In fact, we will hardly have to deal with simple additional directional shots or something that only throws away, but rather we will be able to apply debuffs, heal our companions and save them from dangerous situations, not to mention the creation of platforms and so on and so forth. The system therefore, if in a 1v1 it remains understandable and focused only on the longest and most annoying combo, in a 2v2, the top mode of the title, it is complex and profound where to manage the whole situation we need very advanced skills. Even reading the list of moves we realize that each of these has many secondary effects that if given to a competitive player can only make us speechless.

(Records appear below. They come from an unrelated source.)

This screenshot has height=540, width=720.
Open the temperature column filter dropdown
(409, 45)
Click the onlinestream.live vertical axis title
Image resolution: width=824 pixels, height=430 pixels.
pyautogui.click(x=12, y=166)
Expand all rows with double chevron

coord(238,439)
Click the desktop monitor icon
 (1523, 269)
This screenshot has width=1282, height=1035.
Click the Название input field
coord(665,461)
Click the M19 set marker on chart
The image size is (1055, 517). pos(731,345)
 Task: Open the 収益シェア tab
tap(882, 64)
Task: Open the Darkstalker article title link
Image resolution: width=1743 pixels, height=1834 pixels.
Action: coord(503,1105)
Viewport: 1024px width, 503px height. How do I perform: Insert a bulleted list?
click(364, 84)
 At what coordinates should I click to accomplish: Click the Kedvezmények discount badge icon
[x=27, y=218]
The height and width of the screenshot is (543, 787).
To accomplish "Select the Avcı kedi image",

The last detail we wanted to talk about is the progression system, the real sore point of the offer. We understand that we are talking about a free game and therefore the battle pass is almost a must, but the additional statistics to be unlocked could easily have been avoided. These will be free, mind you: with real money you can’t get any advantage in combatthis is good to specify, but at least in 1v1 we would have done without extra stats, especially to be unlocked over time.
The skill is very important, we have no doubt about this, only that in the most competitive mode there is we expected to be able to learn our character in its entirety right away, not after having made an avalanche of games to level it. Having said that we believe this will be resolved, as the head-to-head interface is really well doneallowing rematches that automatically become a best of 3 in which you can even change characters, and the list of “advantages” (that’s what they are called, you see) out of place.
Summing up, we were pleasantly surprised by this Multiversus. The title promises really well and with great support from the community, and especially from Warner Bros., it could shine in a very good light in the future. Getting inspired by an excellent work like Smash is a very right thing e when this is done by trying to customize the formula so much we can only be happy. Almost certainly in the future there will be no talk of a “Multiversus game”, but the cards on the table to make a must have of the free to play market are all there. For more previews, news and original content, keep following us here on MonkeyBit and on our social networks.